Luna
September 1, 2007
Paperback ISBN(s): 0373802919
Partholon Novels
When the synopsis of P.C. Cast's Divine by Blood landed in my inbox, I felt I had to take a chance on a story that started out with a woman from a parallel universe being freed from a tree into modern-day Oklahoma. Even though I had not read the first novels in this series, I just had to find out what kind of story could come of that beginning so I picked it up and started reading.
After a lengthy introduction to the history of the Partholon universe, we are introduced to Morrigan Parker, an 18 year-old who feels that she doesn't fit in with the rest of the girls she knows. Raised by her grandparents after her mother died giving birth to her, Morrigan at last finds a place she feels comfortable – the Alabaster Caves, which are filled with dazzling crystals.
All her life Morrigan has heard voices, which her grandparents told her to ignore. Who was it speaking to her, perhaps her long dead mother? Morrigan didn't know, but hoped someday she would find out. That someday came when she toured the Alabaster Caves and found that the crystals in the cave were talking to her. If she touched them, they would light up with energy and speak to her.
Sharing this news with her grandparents, they finally told her the truth of her birth. Her mother was in reality a woman from a parallel universe where the Goddess Epona ruled all. Her mother had been Epona's Chosen One but had taken a path toward evil and been cast out of that world and into a forest in Oklahoma where she had been trapped in a tree until the eve of Morrigan's birth. Morrigan found that her grandparents feared she would share her mother's fate and follow the dark God Pryderi if she listened to the voices in her head.
Morrigan knew that couldn't be the case, the way the crystals had called her "Light Bringer" and the power she felt in the cave couldn't be evil, it just couldn't. She had to find out for herself and went back to the Alabaster Caves in the dead of night only to find herself transported to that other world called Partholon, where Epona ruled all. What in the world was she going to do now?
Divine by Blood is Ms. Cast's last book in the Partholon Novels series. Since it is a continuation, a lengthy portion of the book is an introduction of the previous storyline updating the reader on the connection between Partholon and Oklahoma as well as the history of the main characters in the previous stories.

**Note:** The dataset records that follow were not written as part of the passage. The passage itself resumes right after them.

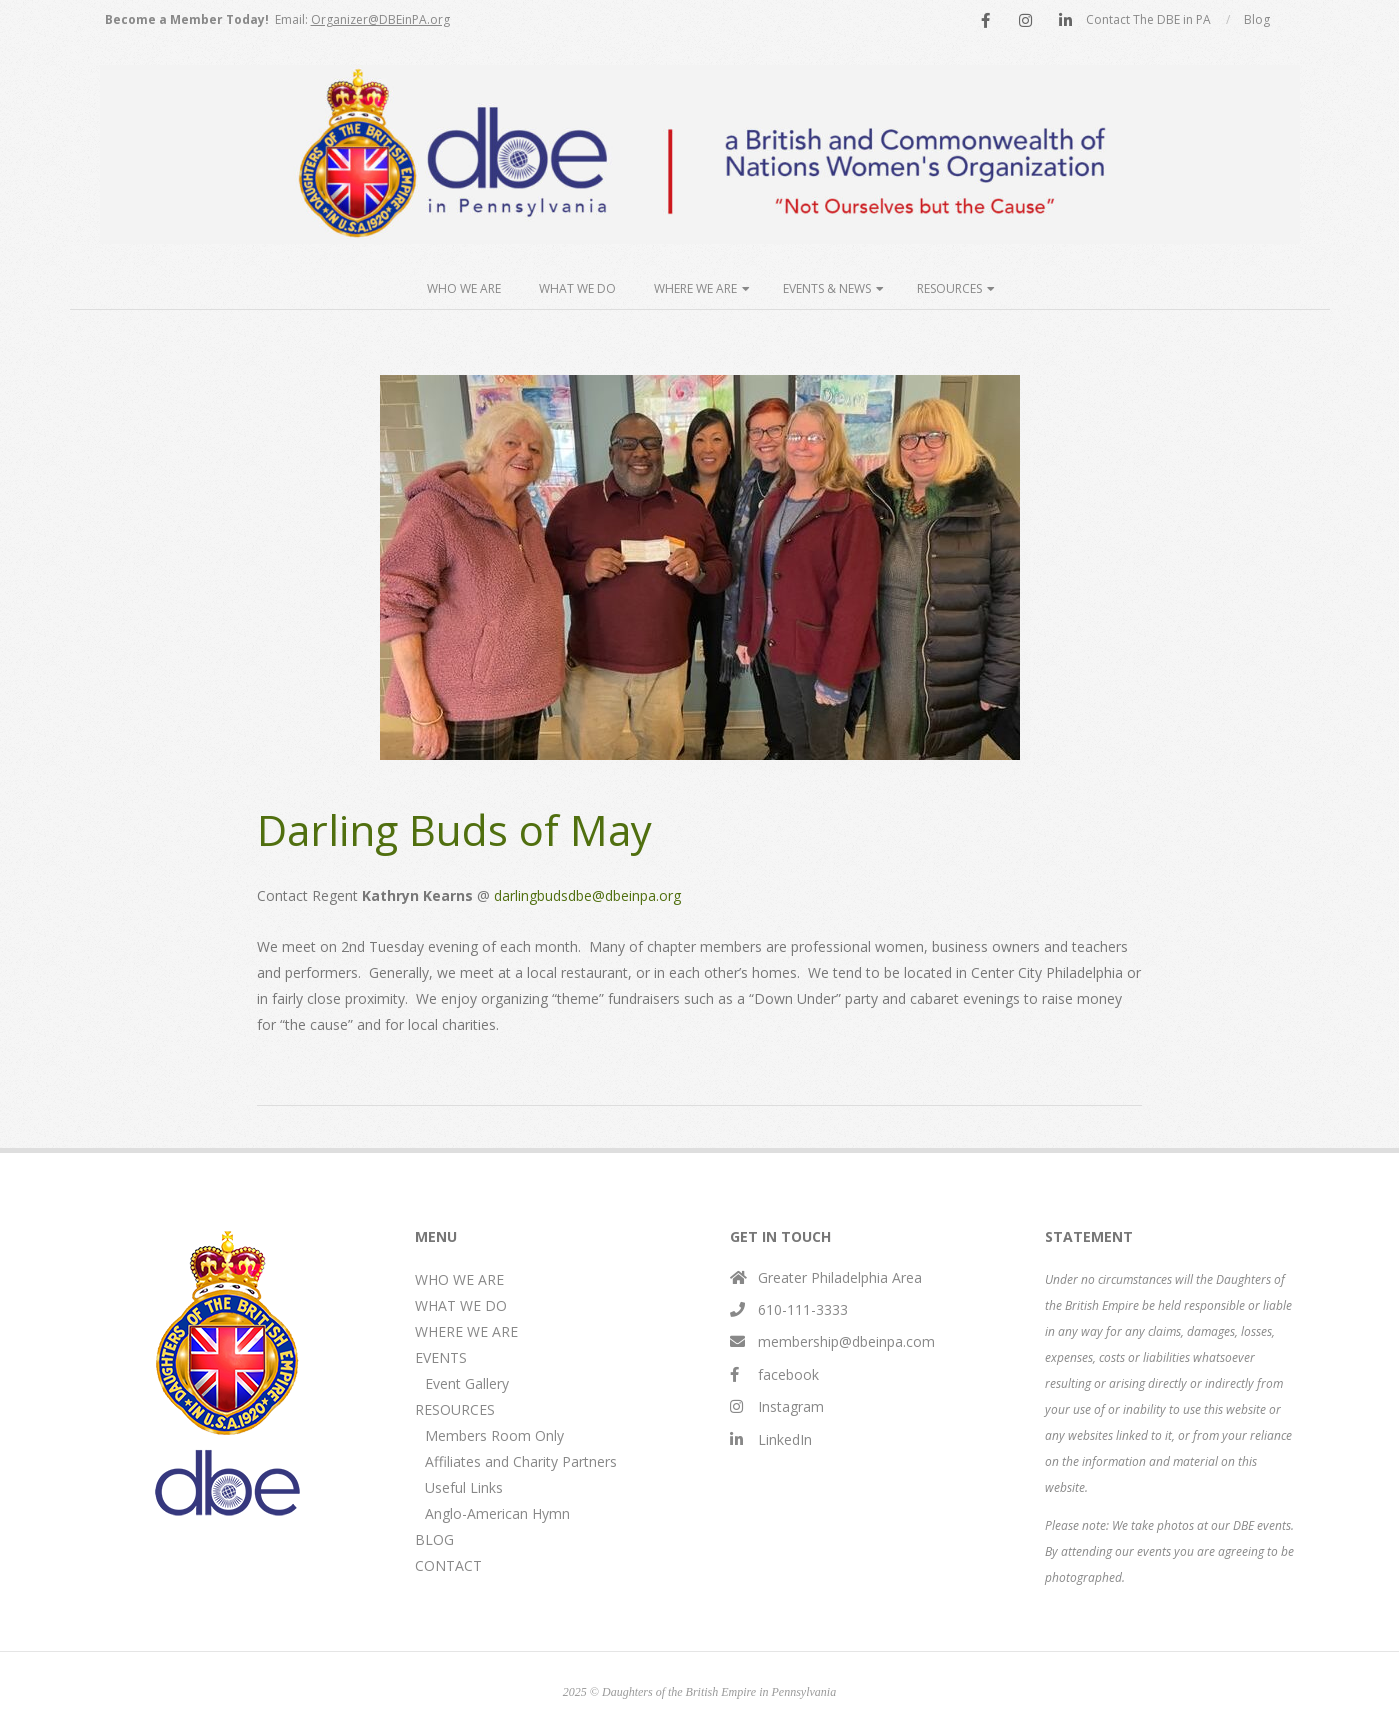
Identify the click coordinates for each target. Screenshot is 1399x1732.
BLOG (434, 1539)
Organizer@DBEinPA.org (380, 19)
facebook (788, 1374)
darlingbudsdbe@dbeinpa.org (587, 895)
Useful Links (464, 1487)
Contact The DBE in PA (1148, 19)
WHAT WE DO (461, 1305)
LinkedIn (785, 1439)
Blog (1257, 19)
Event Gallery (467, 1383)
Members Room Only (494, 1435)
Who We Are (464, 288)
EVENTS (441, 1357)
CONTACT (448, 1565)
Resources (949, 288)
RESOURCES (455, 1409)
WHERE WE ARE (466, 1331)
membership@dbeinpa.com (846, 1341)
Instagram (791, 1406)
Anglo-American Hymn (497, 1513)
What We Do (577, 288)
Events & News (827, 288)
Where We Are (695, 288)
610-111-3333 (803, 1309)
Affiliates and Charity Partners (521, 1461)
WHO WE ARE (459, 1279)
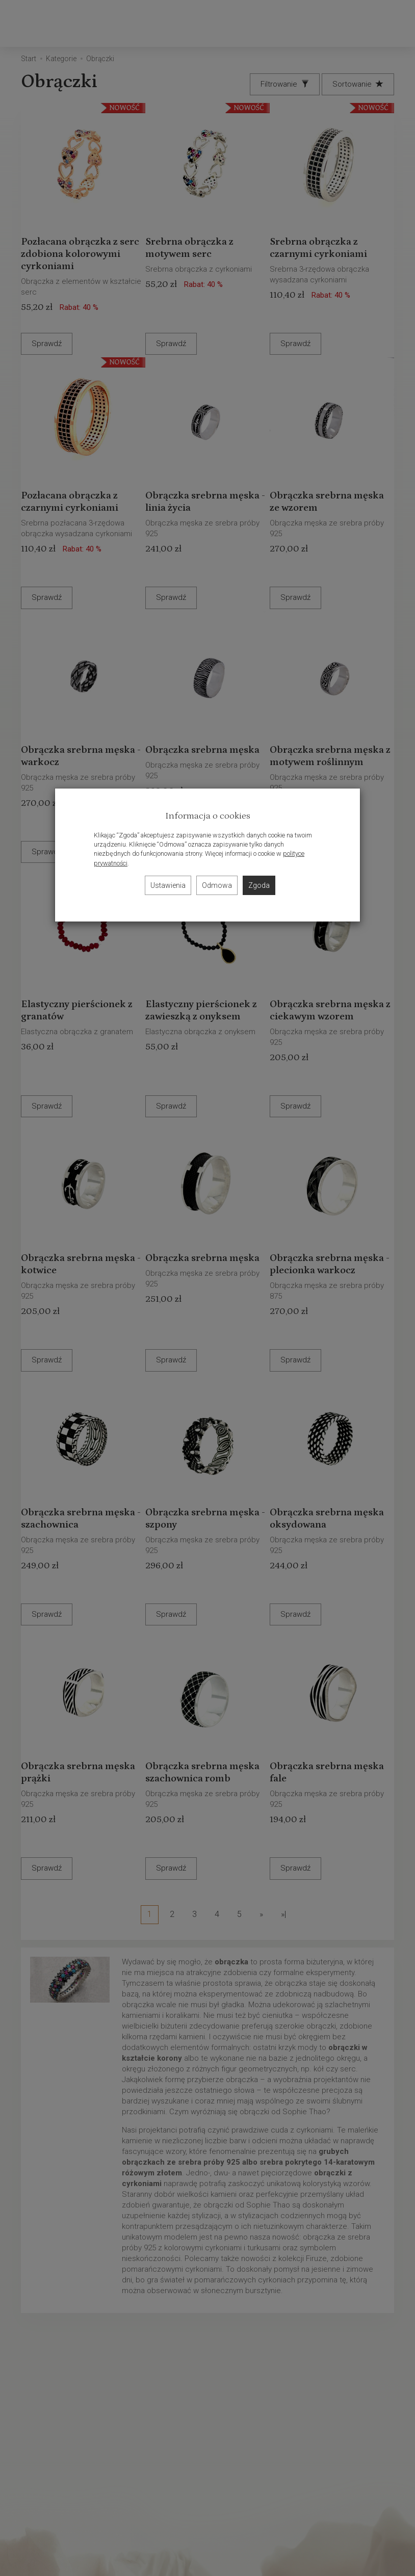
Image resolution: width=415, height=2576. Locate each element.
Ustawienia (168, 885)
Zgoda (259, 885)
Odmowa (217, 885)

I have not read the other installments in the series so that may affect my view of this book, but in general I found Divine by Blood to be incredibly disappointing. With a creative and complex storyline behind it and such wonderful reviews given to the first few novels, I was surprised to find Divine by Blood predictable and just plain boring.
The characters are shallow and self-centered and I really had to push myself to finish the book because I didn't care at all what happened to them. I hoped Ms. Cast would salvage the book with a surprise ending, but she didn't. It ended exactly as I suspected it would, even as a first time reader of the Partholon Novels.
I can't in good conscience recommend Divine by Blood to anyone who has not read the previous installments. It does not stand strongly enough on its own as a story and you won't find much to like in its characters or attempted romance. If you have read the other Partholon Novels then perhaps you should read it to gain closure with your well loved characters, but I'm afraid you will be disappointed.